→ **Stored data entries**
- - - - - - -

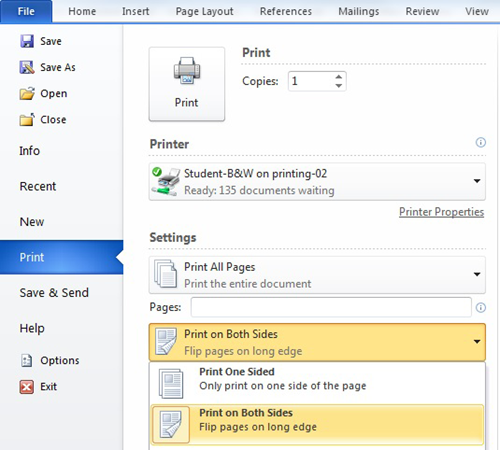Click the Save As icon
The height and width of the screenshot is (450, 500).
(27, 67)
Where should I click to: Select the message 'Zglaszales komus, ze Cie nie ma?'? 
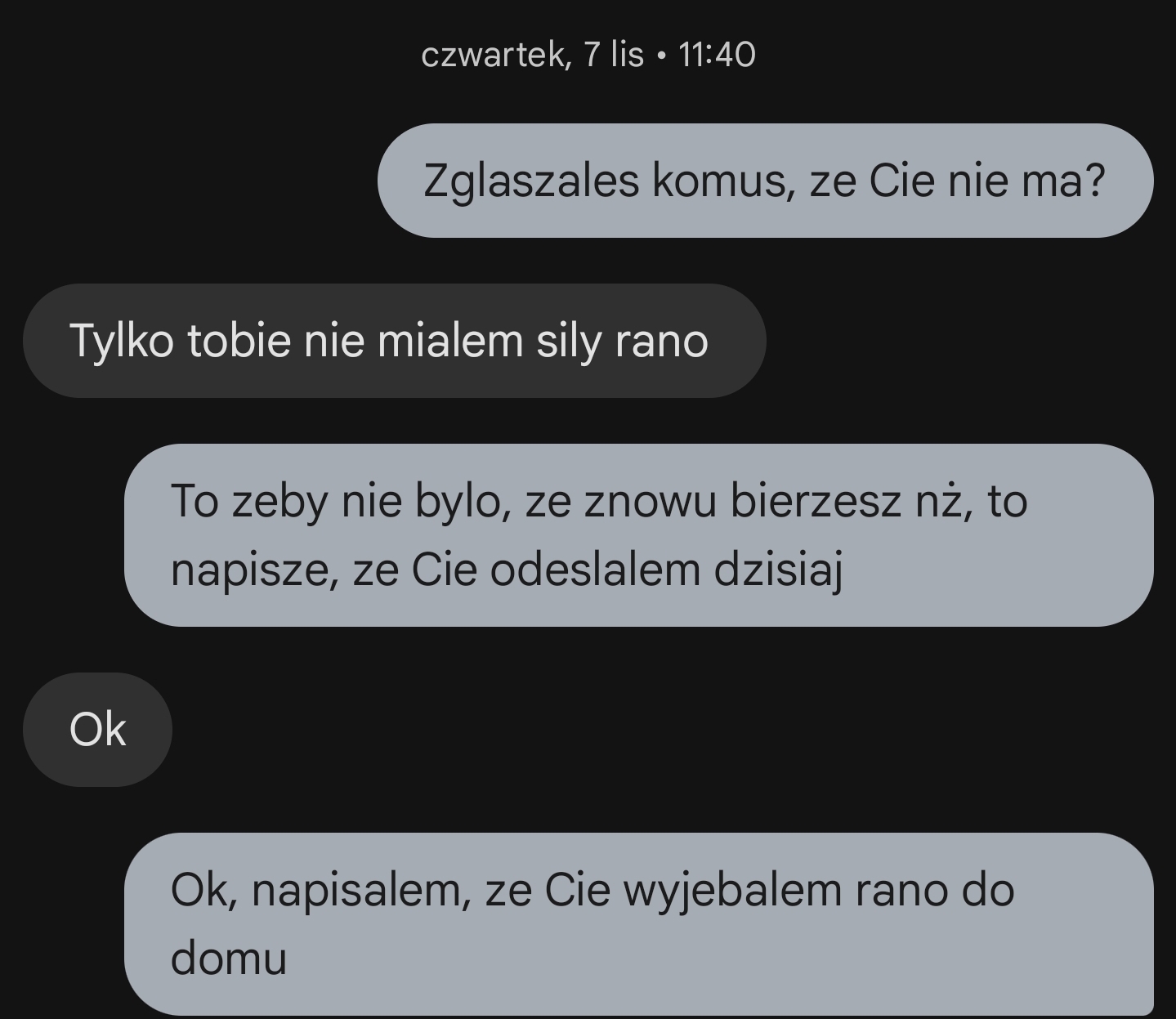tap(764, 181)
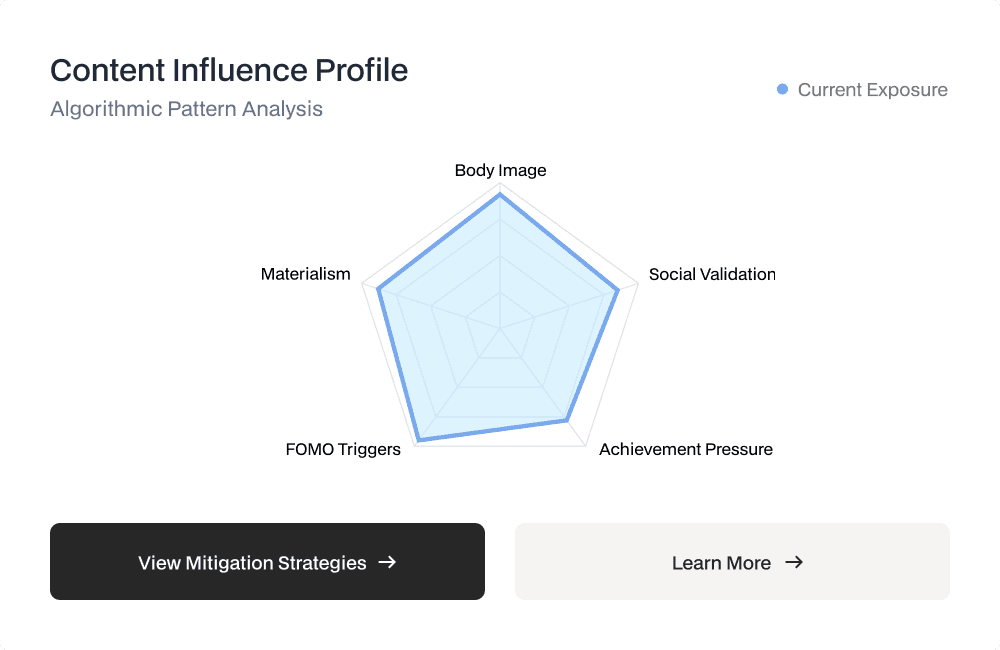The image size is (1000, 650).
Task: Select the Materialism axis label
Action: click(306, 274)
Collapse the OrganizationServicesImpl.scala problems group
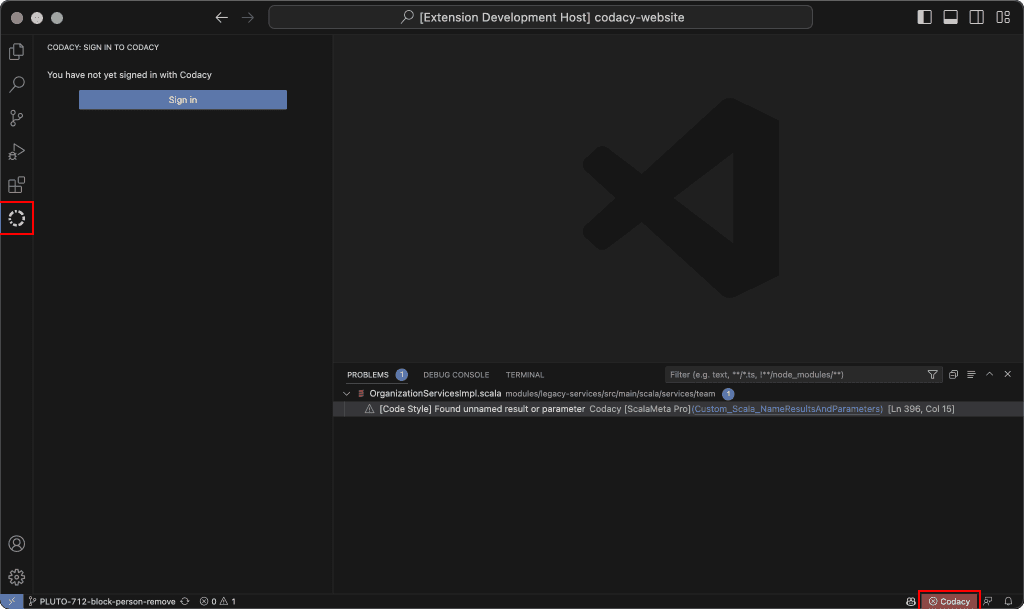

- - - - - - -

→ **Exercise goal**
Leaving out all pictures, print exactly the lines above from the one containing "Where should I" through the last line of the entries.

→ **Written reply**
Where should I click to: Select the message 'Zglaszales komus, ze Cie nie ma?'? 
tap(764, 181)
The image size is (1000, 650).
Task: Select the Materialism axis label
Action: click(306, 274)
Collapse the OrganizationServicesImpl.scala problems group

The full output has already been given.